READING PASSAGE:
───

After missing its own January 2022 deadline, the National Highway Traffic Safety Administration (NHTSA) on Wednesday announced its long-delayed side-impact crash-test standard for child car-seats.
“Side-impact collisions cause serious injuries and deaths in young children each year,” said NHTSA Administrator Dr. Steven Cliff. “By establishing more comprehensive testing requirements, we are advancing child passenger safety and assuring parents that the safety seat they choose for their child must meet the highest safety standards.”
The new crash-test rules come after a series of reports by ProPublica and CBS News in 2020 found some booster seats received a passing grade during side-impact crash tests — despite the fact that the test dummies were violently tossed around during the tests.
The ProPublica/CBS News reports prompted a House Oversight Committee investigation that found booster seat-makers “endangered the lives of millions of American children and misled consumers about the safety of booster seats by failing to conduct appropriate side-impact testing.” Further, the committee found that seat-makers had deceived consumers with “false and misleading statements … about their side-impact testing protocols” and had unsafely recommended that children under 40 pounds and as light as 30 pounds may use booster seats.”

───

(Recorded data)
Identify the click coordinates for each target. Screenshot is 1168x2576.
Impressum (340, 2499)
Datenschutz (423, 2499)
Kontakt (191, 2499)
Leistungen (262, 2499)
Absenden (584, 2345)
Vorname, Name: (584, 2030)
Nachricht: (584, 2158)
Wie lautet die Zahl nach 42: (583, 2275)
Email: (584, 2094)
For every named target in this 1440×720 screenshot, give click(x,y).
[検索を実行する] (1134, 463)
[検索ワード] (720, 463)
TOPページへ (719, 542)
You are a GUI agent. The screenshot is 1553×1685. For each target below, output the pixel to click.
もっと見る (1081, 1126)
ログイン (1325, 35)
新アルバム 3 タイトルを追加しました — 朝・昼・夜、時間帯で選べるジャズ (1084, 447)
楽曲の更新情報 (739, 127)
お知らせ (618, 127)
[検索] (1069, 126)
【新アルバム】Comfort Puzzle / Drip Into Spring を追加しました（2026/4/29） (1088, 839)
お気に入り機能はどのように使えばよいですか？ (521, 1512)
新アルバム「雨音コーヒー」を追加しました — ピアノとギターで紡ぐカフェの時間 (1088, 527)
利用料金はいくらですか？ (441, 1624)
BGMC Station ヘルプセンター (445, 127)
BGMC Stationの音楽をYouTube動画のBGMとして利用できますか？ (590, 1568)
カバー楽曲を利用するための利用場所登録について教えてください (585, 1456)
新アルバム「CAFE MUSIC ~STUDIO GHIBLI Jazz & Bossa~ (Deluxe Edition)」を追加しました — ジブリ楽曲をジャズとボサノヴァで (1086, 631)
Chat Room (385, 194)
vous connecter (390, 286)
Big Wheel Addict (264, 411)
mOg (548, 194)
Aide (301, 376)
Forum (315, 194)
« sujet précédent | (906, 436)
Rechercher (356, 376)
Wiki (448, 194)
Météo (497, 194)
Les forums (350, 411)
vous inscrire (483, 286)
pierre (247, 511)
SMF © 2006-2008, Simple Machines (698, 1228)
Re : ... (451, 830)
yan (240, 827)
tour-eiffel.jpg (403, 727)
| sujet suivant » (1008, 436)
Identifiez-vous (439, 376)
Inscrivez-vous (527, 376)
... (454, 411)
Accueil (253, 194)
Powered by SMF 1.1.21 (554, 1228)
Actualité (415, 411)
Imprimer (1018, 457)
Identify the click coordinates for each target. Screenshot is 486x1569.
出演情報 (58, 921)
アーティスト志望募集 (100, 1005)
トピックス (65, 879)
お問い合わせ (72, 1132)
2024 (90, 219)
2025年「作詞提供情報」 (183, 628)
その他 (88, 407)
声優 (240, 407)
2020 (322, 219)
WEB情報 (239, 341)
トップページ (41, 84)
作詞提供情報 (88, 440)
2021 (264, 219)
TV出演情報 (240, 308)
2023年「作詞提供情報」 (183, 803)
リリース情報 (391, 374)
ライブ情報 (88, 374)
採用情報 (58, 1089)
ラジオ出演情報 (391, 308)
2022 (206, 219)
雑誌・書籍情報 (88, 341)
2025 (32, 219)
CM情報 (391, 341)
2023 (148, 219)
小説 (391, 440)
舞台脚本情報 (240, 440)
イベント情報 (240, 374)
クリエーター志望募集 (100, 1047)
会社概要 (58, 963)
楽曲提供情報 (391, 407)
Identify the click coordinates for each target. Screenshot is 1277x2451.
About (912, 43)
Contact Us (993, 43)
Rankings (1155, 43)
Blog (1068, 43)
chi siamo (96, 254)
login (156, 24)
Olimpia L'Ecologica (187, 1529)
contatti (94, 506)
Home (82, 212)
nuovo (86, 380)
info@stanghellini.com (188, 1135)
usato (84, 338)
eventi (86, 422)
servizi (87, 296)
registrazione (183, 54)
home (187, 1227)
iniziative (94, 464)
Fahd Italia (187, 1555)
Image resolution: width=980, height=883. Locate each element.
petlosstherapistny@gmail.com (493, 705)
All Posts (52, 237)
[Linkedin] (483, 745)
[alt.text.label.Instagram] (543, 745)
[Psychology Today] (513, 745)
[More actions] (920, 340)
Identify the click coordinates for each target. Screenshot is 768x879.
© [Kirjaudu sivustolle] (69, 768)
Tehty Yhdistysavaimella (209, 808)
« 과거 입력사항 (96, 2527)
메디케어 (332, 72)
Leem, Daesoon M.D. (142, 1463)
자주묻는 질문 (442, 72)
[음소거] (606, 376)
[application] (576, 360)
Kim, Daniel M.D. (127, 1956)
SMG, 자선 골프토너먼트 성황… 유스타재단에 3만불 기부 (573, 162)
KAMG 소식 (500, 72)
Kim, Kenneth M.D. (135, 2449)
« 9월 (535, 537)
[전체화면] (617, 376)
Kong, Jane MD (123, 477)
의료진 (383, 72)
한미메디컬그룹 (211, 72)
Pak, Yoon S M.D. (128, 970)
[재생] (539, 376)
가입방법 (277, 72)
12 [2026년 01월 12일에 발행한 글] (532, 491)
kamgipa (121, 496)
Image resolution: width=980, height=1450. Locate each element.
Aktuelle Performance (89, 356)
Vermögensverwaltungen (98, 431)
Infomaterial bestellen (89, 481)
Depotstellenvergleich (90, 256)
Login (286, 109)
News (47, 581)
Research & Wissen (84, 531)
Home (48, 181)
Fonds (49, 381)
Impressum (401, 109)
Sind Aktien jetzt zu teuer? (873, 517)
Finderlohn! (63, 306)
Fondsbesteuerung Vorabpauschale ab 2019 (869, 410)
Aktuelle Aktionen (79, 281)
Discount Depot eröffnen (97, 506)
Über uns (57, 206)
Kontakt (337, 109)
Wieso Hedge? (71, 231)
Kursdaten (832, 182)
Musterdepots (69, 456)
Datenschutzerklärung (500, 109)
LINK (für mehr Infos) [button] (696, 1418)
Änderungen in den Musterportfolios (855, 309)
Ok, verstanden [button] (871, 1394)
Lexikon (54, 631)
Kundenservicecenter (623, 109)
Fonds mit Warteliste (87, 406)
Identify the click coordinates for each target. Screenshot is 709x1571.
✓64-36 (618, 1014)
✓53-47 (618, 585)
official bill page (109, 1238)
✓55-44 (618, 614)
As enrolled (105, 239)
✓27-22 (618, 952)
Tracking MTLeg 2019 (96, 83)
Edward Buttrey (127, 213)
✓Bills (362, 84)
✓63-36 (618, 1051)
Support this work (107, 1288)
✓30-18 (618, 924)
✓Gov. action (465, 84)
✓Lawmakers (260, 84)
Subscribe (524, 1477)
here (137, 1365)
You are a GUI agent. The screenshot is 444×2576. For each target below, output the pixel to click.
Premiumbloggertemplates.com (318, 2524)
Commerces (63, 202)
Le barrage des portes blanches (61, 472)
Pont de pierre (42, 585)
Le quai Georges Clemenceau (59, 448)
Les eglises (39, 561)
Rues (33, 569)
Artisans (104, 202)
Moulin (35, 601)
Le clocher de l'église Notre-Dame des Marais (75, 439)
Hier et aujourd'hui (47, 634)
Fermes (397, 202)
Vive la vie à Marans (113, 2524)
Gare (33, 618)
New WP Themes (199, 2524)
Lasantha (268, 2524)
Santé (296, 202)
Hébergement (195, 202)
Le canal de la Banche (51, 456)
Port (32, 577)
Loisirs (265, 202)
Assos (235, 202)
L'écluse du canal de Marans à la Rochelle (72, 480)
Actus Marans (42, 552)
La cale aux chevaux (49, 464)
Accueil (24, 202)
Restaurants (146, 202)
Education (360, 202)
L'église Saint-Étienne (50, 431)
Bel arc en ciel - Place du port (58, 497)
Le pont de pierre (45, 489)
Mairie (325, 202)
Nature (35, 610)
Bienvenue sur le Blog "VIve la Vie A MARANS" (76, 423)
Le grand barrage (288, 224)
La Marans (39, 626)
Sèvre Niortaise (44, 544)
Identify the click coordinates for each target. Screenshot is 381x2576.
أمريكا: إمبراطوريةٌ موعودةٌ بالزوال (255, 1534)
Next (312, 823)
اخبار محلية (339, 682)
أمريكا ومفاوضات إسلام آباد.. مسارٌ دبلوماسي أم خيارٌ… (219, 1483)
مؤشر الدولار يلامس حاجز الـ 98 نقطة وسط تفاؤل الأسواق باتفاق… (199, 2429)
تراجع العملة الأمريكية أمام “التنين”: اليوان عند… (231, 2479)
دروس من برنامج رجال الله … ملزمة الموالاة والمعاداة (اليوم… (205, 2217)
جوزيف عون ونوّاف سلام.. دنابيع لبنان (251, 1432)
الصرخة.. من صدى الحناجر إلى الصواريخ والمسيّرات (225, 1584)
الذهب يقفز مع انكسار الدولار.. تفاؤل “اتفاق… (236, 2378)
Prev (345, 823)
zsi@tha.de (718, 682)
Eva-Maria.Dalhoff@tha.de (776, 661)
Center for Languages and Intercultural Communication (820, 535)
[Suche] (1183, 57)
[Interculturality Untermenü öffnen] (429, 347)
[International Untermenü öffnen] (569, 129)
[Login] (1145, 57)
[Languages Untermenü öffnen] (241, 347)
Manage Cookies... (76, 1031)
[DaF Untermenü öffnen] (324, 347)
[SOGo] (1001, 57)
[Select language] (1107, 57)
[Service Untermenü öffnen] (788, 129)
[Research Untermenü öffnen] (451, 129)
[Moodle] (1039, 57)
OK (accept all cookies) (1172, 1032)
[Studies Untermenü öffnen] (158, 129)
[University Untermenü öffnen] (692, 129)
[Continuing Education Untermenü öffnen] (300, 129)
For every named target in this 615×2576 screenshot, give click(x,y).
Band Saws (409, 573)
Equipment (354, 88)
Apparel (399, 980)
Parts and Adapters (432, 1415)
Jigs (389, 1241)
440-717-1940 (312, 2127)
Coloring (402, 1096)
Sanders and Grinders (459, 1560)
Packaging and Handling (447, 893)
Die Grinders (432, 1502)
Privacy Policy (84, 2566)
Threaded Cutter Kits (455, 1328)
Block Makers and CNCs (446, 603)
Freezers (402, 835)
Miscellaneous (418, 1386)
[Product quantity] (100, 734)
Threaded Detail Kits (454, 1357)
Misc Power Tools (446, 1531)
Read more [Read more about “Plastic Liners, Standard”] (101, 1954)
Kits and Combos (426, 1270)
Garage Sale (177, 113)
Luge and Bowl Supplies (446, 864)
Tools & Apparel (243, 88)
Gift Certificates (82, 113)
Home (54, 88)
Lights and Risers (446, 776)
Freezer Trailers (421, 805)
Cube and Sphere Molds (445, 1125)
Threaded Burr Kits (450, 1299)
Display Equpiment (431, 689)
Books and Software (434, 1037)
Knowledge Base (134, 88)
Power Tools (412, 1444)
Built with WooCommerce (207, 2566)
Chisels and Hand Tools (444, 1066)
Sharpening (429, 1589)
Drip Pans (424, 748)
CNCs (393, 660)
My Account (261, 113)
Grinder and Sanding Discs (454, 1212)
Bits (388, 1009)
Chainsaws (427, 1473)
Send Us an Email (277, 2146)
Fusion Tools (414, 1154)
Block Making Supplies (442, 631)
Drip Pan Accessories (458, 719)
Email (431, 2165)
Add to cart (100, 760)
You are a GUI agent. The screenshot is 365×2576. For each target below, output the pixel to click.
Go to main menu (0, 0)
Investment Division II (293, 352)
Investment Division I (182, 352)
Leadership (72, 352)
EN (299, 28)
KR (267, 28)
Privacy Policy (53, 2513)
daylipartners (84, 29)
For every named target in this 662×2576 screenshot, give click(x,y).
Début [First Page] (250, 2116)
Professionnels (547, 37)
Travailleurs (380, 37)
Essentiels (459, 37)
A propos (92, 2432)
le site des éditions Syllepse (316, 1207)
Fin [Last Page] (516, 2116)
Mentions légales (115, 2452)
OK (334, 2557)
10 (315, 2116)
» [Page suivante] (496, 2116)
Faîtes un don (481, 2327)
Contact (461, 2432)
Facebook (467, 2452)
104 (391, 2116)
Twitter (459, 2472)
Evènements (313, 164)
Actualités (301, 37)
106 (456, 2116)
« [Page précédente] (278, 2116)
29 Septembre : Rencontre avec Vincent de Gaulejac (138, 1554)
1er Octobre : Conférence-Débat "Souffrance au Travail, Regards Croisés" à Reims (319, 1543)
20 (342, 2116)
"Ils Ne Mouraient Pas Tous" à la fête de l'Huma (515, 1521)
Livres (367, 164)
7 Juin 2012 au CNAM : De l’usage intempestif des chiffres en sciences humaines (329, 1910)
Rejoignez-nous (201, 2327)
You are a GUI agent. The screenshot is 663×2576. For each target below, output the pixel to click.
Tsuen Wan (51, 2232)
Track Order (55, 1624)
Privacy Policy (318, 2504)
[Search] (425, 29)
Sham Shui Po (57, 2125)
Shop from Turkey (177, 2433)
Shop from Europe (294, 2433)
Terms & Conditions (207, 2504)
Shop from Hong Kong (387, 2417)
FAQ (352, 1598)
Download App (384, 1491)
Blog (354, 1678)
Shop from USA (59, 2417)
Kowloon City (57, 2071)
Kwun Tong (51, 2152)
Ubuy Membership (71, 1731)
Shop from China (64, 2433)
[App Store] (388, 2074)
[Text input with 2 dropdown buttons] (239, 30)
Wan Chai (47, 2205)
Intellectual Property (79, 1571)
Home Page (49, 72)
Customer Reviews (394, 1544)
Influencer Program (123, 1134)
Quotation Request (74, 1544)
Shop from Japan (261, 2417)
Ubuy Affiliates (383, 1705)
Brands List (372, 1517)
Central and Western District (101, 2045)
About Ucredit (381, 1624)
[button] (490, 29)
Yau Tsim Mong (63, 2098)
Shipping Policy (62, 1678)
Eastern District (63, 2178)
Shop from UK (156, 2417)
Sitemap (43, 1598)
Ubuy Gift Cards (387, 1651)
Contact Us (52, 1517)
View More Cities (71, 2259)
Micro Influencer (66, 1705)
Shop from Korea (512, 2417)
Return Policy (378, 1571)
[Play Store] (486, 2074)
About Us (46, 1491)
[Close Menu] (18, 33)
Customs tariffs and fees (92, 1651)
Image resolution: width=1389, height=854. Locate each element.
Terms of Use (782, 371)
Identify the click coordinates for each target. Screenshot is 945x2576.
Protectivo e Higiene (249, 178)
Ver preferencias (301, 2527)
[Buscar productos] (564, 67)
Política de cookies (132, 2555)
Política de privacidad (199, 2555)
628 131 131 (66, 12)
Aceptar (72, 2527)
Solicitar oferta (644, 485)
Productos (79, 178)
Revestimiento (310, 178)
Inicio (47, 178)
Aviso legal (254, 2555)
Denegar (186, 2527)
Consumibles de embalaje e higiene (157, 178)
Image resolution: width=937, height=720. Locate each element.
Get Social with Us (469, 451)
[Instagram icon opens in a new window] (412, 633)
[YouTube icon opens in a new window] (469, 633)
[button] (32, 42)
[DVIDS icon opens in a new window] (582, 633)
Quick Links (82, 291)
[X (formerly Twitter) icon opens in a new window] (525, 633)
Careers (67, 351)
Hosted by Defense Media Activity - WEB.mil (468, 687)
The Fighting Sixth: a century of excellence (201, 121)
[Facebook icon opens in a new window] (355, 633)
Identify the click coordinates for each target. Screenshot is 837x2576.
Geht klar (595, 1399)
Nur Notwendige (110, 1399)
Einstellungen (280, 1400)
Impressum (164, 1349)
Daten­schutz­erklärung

───

REQUIRED WORK:
A - Repeat the portion of the article on the child car-seat crash-test standard from "After missing its" to "during the tests.".
B - In the article on the child car-seat crash-test standard, which deadline had NHTSA missed before announcing the standard?
C - Carry on the article on the child car-seat crash-test standard from the point where it ends.

RESPONSES BY TASK:
A -
After missing its own January 2022 deadline, the National Highway Traffic Safety Administration (NHTSA) on Wednesday announced its long-delayed side-impact crash-test standard for child car-seats.
“Side-impact collisions cause serious injuries and deaths in young children each year,” said NHTSA Administrator Dr. Steven Cliff. “By establishing more comprehensive testing requirements, we are advancing child passenger safety and assuring parents that the safety seat they choose for their child must meet the highest safety standards.”
The new crash-test rules come after a series of reports by ProPublica and CBS News in 2020 found some booster seats received a passing grade during side-impact crash tests — despite the fact that the test dummies were violently tossed around during the tests.

B - Its own January 2022 deadline.

C -
“Parents are relying on companies to sell safe products and they’re relying on the federal government to regulate those products,” Congressman Raja Krishnamoorthi told CBS News in December 2020. “And unfortunately, neither of those two things happened, and that is disgraceful.”
The committee’s report called on state attorneys general to launch consumer-protection investigations. In July 2021, the attorneys general in 17 states and the District of Columbia wrote a letter to federal regulators demanding they create a side-impact crash-test standard and come up with better labeling standards for children’s car seats.
NHTSA calls its new requirements a “major advance” in protecting children from serious injury in traffic crashes. It updates the Federal Motor Vehicle Safety Standard by adding performance requirements for child safety seat testing in a simulated 30-mph “T-bone”-type side-impact collision. The new standard will mirror the requirements for a child’s car seat in 30-mph frontal-impact crash.
Child seats will be evaluated using a newly developed test dummy representing a 3-year-old child and an existing dummy that simulates a 12-month-old, according to the safety regulator.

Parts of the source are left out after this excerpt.